— start of Given records —

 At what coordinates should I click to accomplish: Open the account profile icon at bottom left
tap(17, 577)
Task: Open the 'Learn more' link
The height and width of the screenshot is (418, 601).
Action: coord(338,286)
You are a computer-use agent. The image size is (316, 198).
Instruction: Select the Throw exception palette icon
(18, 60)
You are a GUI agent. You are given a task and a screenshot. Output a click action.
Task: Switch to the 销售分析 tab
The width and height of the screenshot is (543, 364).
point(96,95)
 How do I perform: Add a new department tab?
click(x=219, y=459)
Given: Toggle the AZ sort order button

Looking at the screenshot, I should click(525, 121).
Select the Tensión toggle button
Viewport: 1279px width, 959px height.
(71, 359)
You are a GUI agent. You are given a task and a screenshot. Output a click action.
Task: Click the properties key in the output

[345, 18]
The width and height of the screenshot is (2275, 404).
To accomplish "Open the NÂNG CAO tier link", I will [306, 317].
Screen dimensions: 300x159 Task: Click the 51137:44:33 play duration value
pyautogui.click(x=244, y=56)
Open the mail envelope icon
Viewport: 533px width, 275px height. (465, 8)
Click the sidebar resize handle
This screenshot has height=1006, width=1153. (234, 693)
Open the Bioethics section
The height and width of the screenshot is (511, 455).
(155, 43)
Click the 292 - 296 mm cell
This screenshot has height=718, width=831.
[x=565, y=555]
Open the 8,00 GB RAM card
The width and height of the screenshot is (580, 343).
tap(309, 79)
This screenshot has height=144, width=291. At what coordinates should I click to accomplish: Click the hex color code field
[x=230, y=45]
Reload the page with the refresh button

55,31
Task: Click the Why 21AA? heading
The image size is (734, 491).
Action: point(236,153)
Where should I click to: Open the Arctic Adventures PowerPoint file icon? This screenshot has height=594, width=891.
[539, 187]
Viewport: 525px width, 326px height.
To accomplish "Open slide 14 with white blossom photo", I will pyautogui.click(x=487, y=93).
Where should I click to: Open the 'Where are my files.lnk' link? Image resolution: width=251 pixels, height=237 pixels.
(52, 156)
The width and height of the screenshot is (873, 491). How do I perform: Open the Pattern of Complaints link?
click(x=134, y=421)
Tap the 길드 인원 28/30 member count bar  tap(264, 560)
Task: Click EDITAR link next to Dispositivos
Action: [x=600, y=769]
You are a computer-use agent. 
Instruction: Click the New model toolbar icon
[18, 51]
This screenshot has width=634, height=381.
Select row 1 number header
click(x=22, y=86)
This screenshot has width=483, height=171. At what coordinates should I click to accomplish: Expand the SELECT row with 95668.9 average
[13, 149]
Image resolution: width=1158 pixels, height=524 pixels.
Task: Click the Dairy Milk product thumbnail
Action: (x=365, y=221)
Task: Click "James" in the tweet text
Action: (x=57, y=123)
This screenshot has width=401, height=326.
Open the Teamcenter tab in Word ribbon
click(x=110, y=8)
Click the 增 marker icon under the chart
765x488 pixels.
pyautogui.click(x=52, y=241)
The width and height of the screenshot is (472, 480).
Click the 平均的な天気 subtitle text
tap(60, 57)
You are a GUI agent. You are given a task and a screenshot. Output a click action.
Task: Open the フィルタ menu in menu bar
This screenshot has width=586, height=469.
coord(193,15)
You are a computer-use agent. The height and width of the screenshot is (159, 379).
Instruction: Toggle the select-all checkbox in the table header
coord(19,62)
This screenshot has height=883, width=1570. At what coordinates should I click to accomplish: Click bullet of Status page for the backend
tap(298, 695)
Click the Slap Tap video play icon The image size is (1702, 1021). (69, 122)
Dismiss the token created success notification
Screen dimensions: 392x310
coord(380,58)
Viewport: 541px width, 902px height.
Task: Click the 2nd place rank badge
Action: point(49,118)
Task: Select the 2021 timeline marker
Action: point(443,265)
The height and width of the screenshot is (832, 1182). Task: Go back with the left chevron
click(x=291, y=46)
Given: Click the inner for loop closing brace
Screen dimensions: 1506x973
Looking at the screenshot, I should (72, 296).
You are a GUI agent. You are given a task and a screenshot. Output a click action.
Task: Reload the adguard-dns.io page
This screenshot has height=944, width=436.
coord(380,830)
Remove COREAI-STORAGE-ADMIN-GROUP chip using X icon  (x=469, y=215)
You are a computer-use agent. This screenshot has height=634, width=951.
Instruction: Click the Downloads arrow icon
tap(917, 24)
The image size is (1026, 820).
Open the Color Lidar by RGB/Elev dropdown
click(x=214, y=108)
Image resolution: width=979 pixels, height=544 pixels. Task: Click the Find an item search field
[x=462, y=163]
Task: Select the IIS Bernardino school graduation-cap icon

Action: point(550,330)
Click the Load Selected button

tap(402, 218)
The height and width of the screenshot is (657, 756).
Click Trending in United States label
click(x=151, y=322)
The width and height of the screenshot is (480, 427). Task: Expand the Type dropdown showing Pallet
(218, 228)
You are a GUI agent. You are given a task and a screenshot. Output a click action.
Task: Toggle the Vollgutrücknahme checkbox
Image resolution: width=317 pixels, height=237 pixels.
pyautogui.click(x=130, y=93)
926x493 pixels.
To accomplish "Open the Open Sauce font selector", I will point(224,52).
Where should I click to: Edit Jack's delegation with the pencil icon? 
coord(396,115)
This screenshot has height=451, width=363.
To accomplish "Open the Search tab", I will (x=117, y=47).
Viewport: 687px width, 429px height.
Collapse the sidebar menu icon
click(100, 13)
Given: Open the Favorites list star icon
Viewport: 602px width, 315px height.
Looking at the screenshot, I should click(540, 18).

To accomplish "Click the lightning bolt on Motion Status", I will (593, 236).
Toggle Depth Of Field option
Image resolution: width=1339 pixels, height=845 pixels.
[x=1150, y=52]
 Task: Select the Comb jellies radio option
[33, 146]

— end of Given records —

Convert the lines from the line with "This screenshot has height=883, width=1570." to the line with "coord(380,830)", both included, into a Markdown table with the columns Number and Line, leaving out any blank lines.

| Number | Line |
|---|---|
| 1 | This screenshot has height=883, width=1570. At what coordinates should I click to accomplish: Click bullet of Status page for the backend |
| 2 | tap(298, 695) |
| 3 | Click the Slap Tap video play icon The image size is (1702, 1021). (69, 122) |
| 4 | Dismiss the token created success notification |
| 5 | Screen dimensions: 392x310 |
| 6 | coord(380,58) |
| 7 | Viewport: 541px width, 902px height. |
| 8 | Task: Click the 2nd place rank badge |
| 9 | Action: point(49,118) |
| 10 | Task: Select the 2021 timeline marker |
| 11 | Action: point(443,265) |
| 12 | The height and width of the screenshot is (832, 1182). Task: Go back with the left chevron |
| 13 | click(x=291, y=46) |
| 14 | Given: Click the inner for loop closing brace |
| 15 | Screen dimensions: 1506x973 |
| 16 | Looking at the screenshot, I should (72, 296). |
| 17 | You are a GUI agent. You are given a task and a screenshot. Output a click action. |
| 18 | Task: Reload the adguard-dns.io page |
| 19 | This screenshot has height=944, width=436. |
| 20 | coord(380,830) |